Reservoirs are petroleum accumulations within porous and permeable traps. Petroleum (oil and gas) reservoirs exist predominately in sedimentary rock systems although occasionally reservoirs have been found in igneous and metamorphic rocks. For a new reservoir project development, most critical facilities, early completion planning, and reservoir exploitation decisions must be made when there is a minimum amount of data available for making those decisions. Reservoir engineering and well testing operations disciplines significantly influence and guide production operations. In this article, you will learn more about the role of reservoir engineers, petroleum reservoir formation and occurrence, and distribution of hydrocarbon fluids in traps.

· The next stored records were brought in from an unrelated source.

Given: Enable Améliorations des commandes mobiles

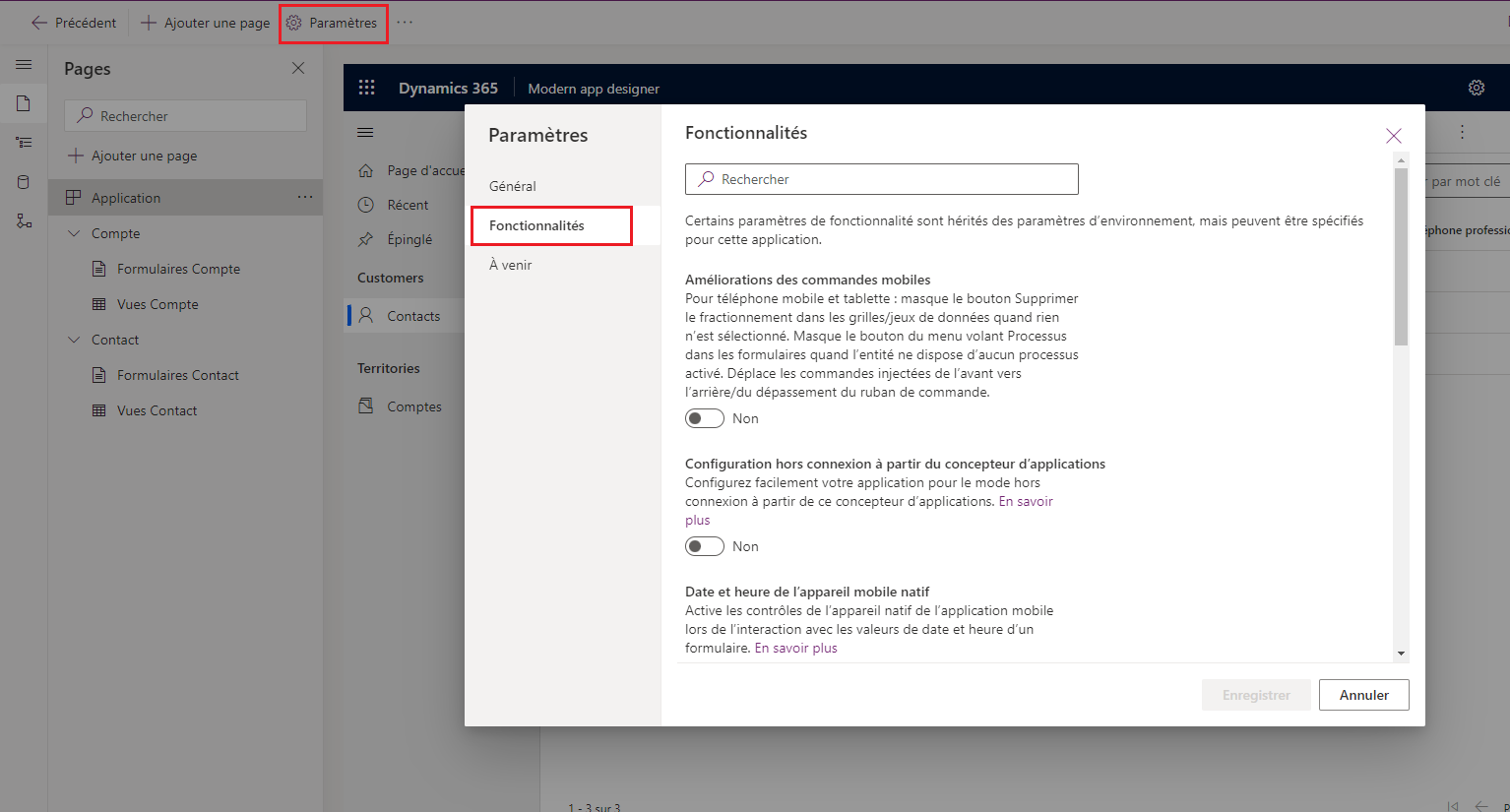Looking at the screenshot, I should click(704, 417).
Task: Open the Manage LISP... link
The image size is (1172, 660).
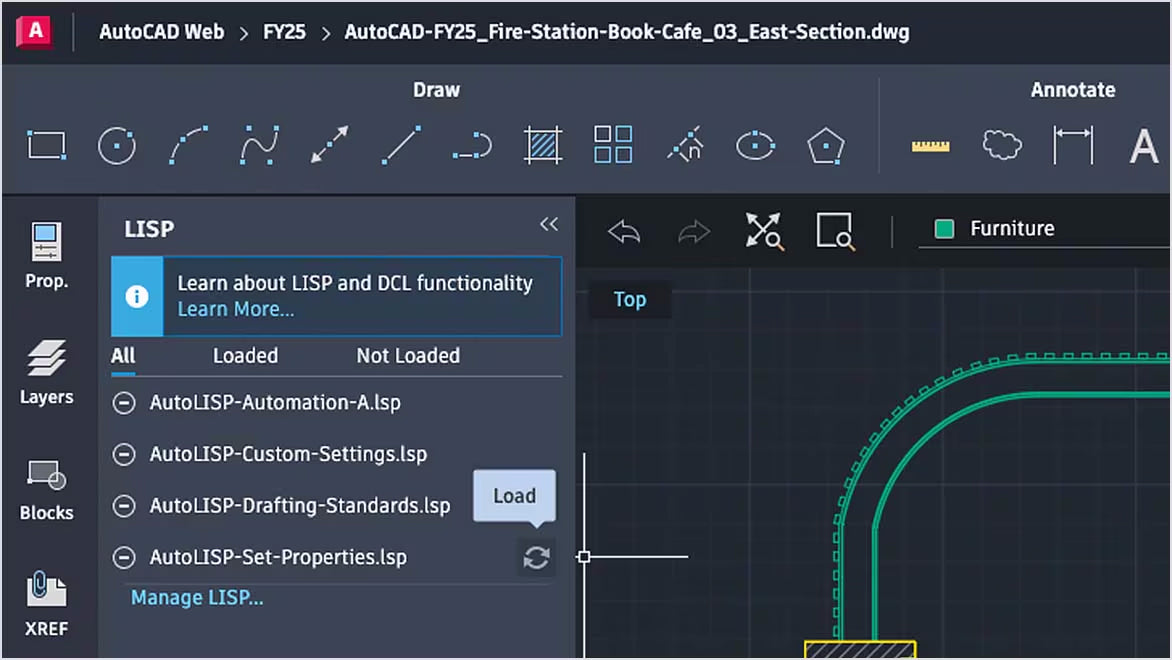Action: coord(197,598)
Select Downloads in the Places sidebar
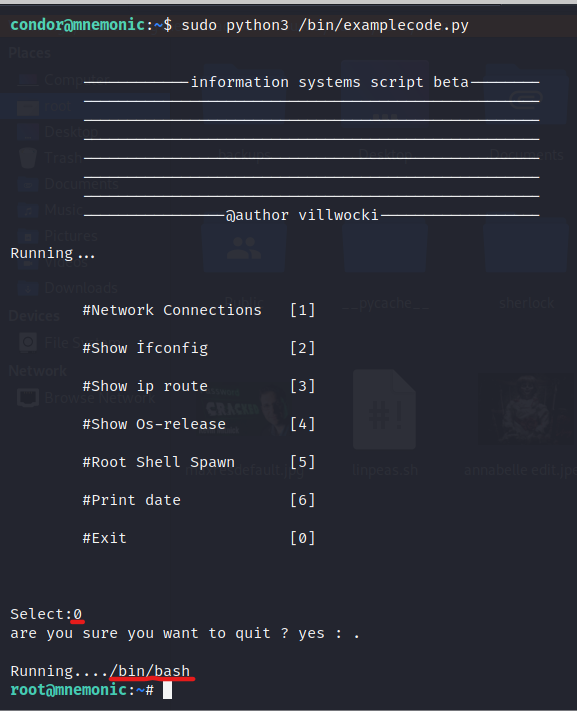Viewport: 577px width, 711px height. (x=68, y=287)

Additionally, you will discover the most common sedimentary rock types associated with petroleum reservoirs and examine reservoir pressure and temperature.

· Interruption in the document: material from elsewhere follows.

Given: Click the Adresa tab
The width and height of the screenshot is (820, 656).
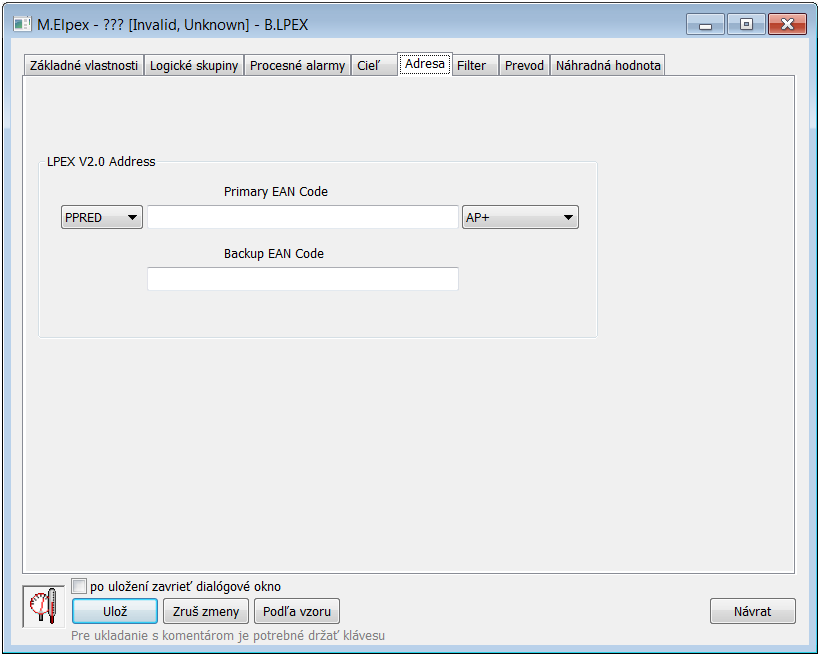Looking at the screenshot, I should (x=424, y=64).
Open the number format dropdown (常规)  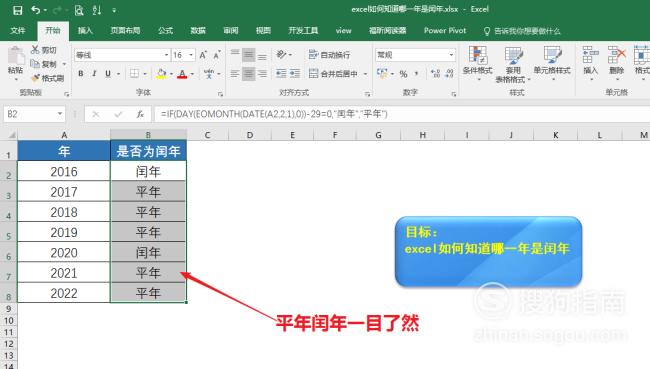point(451,55)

The Purpose of Reservoir Engineering

It is the core responsibility of the reservoir engineering discipline to learn as much as possible about reservoir fluids and their flow capacities through the rock matrix, in which they are trapped. Reservoir engineers conduct studies, tests, sampling runs, modeling exercises, and other activities in an effort to provide a clear understanding of the properties of the reservoir fluids. These properties change over time, and reservoir engineers must understand to what degree they change. This includes as the fluids move from within the reservoir, into the bottom of a producing well, into the tubing string and up the well, through the tree and choke, into gathering lines, and finally to the entrance of the first-stage separator. In addition, the reservoir’s unique and operative drive mechanism is changing as reservoir pressure decreases over time, at constant reservoir temperature. Reservoir engineers spend considerable time planning and gathering data early in the producing life of a hydrocarbon accumulation, with the express purpose of defining exactly what is occurring in the reservoir. Having such information in hand makes the medium- and longer-term planning of a well completion’s life more readily manageable, technically accurate, and doable. Especially when later decisions concerning workover and artificial lift planning are made.

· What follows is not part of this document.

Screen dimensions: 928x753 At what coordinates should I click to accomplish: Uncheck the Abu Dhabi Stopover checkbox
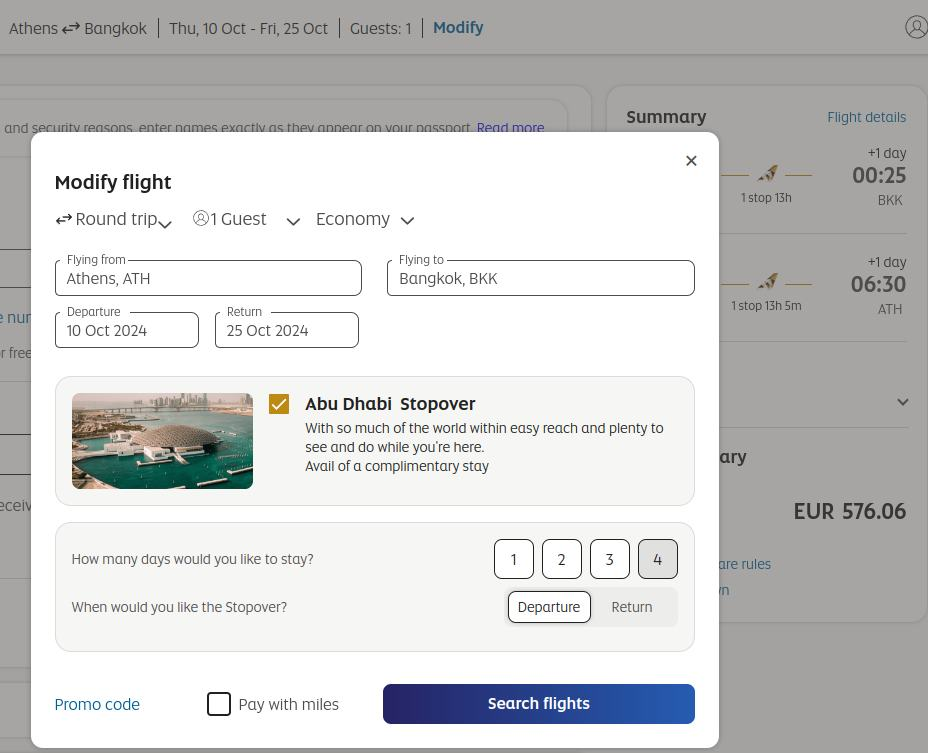coord(279,404)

Reservoir engineering has been defined as “the art of developing and producing oil and gas fluids in such a manner to maximize reservoir economics.” The definition has a broad and varied meaning, but the goal of ultimate hydrocarbon recovery and maximum revenue generation are closely linked. Before establishing a plan to produce a reservoir, the development engineers must understand key parameters about the subject reservoir:




Only with a good understanding of these variables can the engineering team plan and execute an efficient job of drilling, completing, and producing wells, to efficiently recover the maximum volume of hydrocarbons from a reservoir.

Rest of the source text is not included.